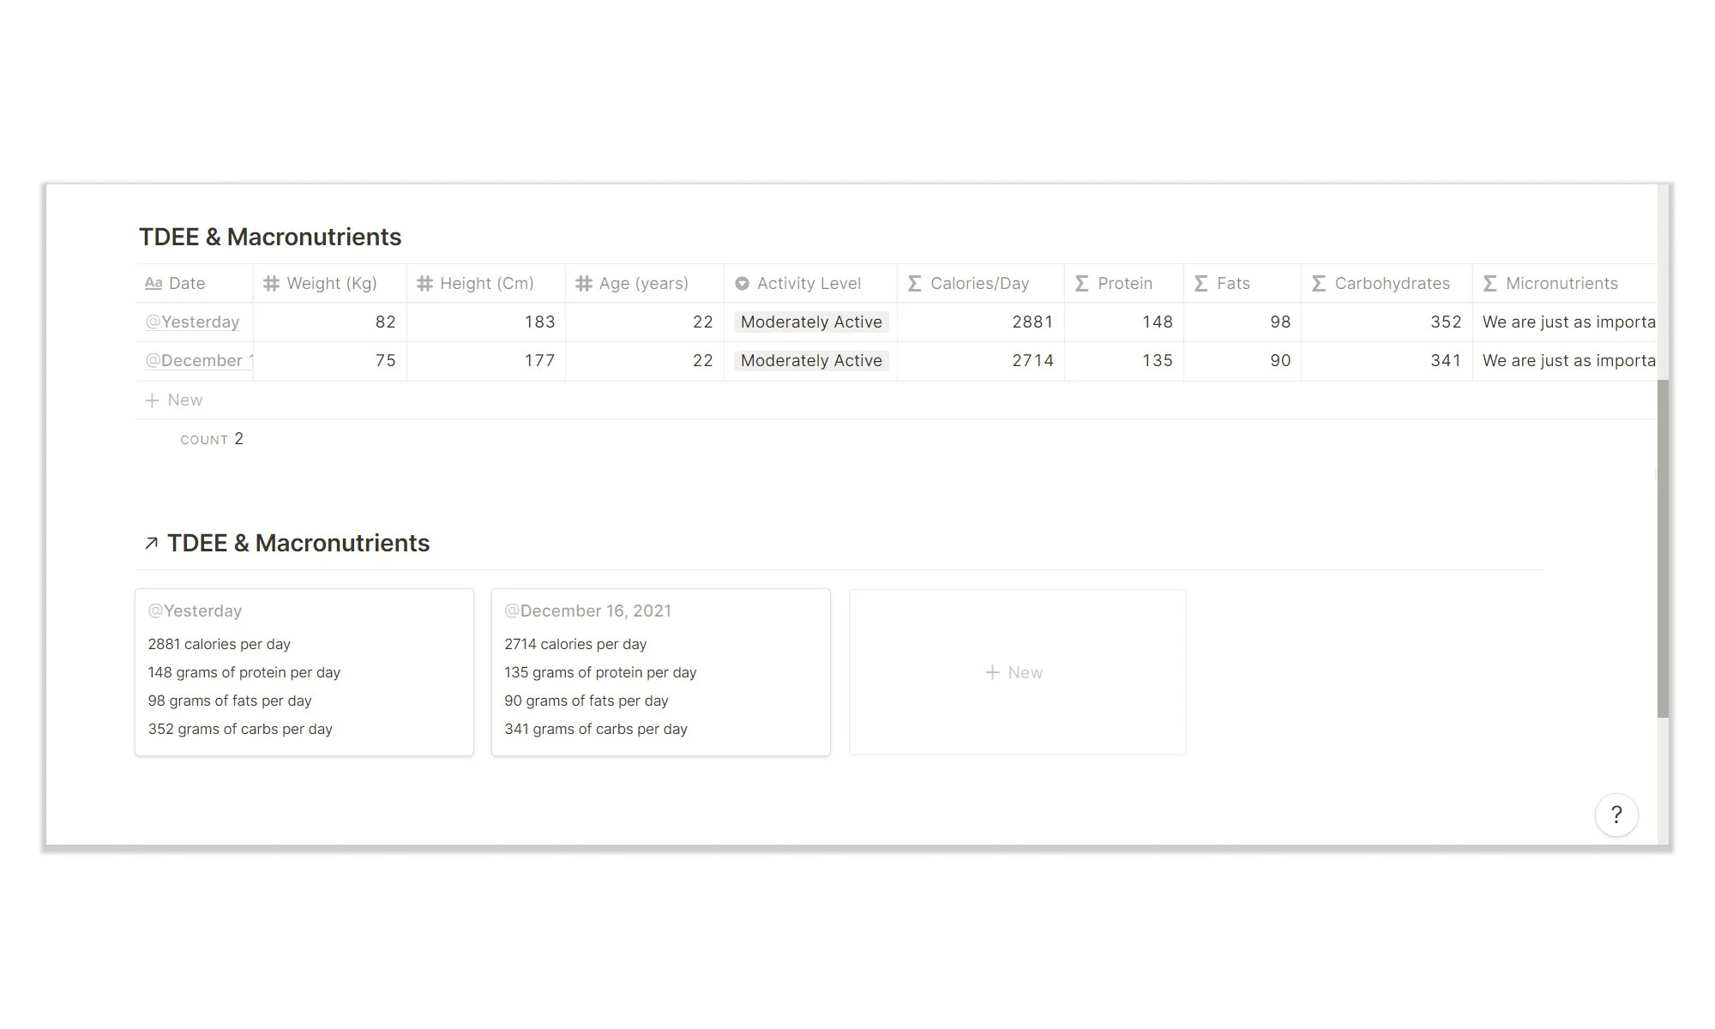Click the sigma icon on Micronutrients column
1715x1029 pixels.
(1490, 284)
---
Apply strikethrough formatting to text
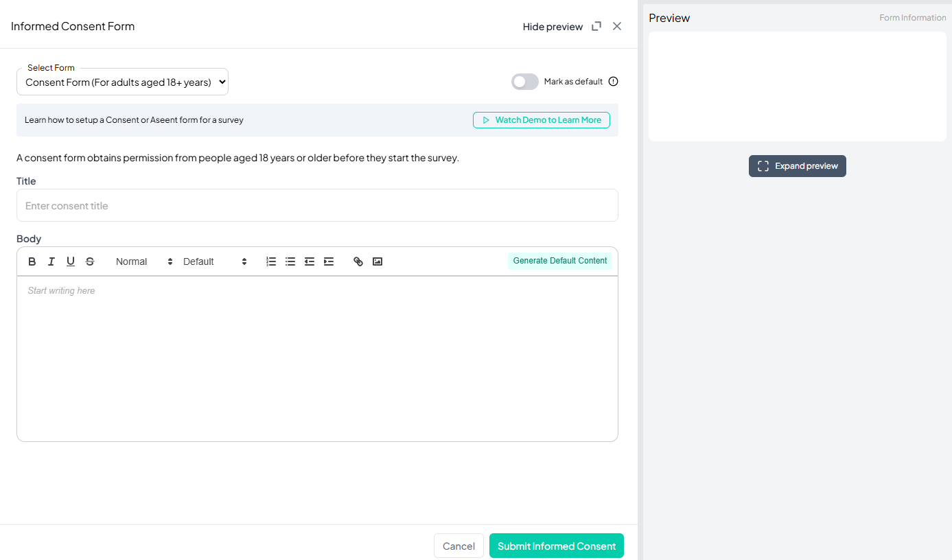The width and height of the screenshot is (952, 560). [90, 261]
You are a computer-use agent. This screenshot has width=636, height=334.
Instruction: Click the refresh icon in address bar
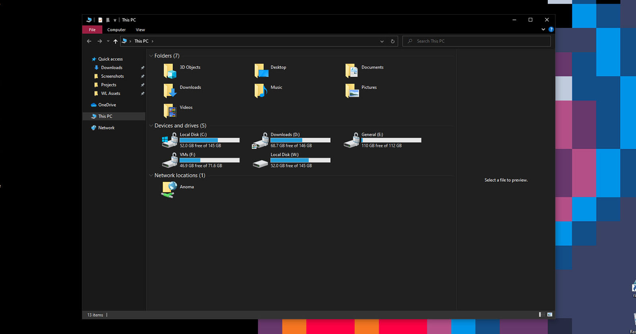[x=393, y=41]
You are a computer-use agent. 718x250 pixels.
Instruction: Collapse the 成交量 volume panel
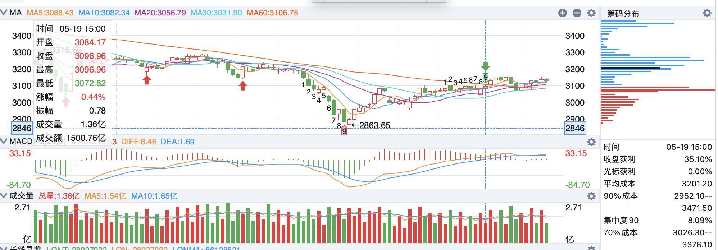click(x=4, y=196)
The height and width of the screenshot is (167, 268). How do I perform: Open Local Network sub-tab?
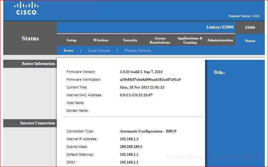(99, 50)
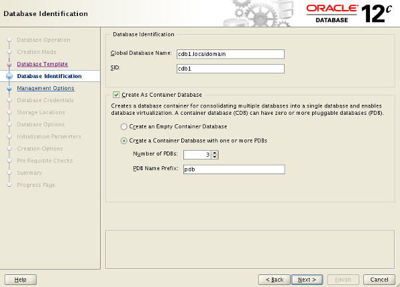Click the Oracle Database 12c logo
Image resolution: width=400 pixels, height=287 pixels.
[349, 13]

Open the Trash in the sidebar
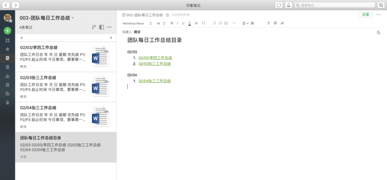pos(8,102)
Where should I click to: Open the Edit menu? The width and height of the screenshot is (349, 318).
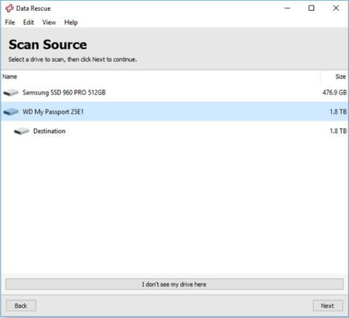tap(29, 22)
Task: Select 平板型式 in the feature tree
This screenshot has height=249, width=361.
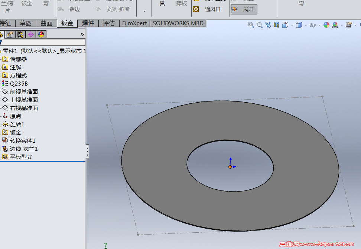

(TASK TO COMPLETE): Can you write out the rows from the line containing "Click the sigma icon on Micronutrients column" through the line containing "(1490, 284)", inclusive, leaving the pictures out?

(FULL OUTPUT):
Click the sigma icon on Micronutrients column
1715x1029 pixels.
(1490, 284)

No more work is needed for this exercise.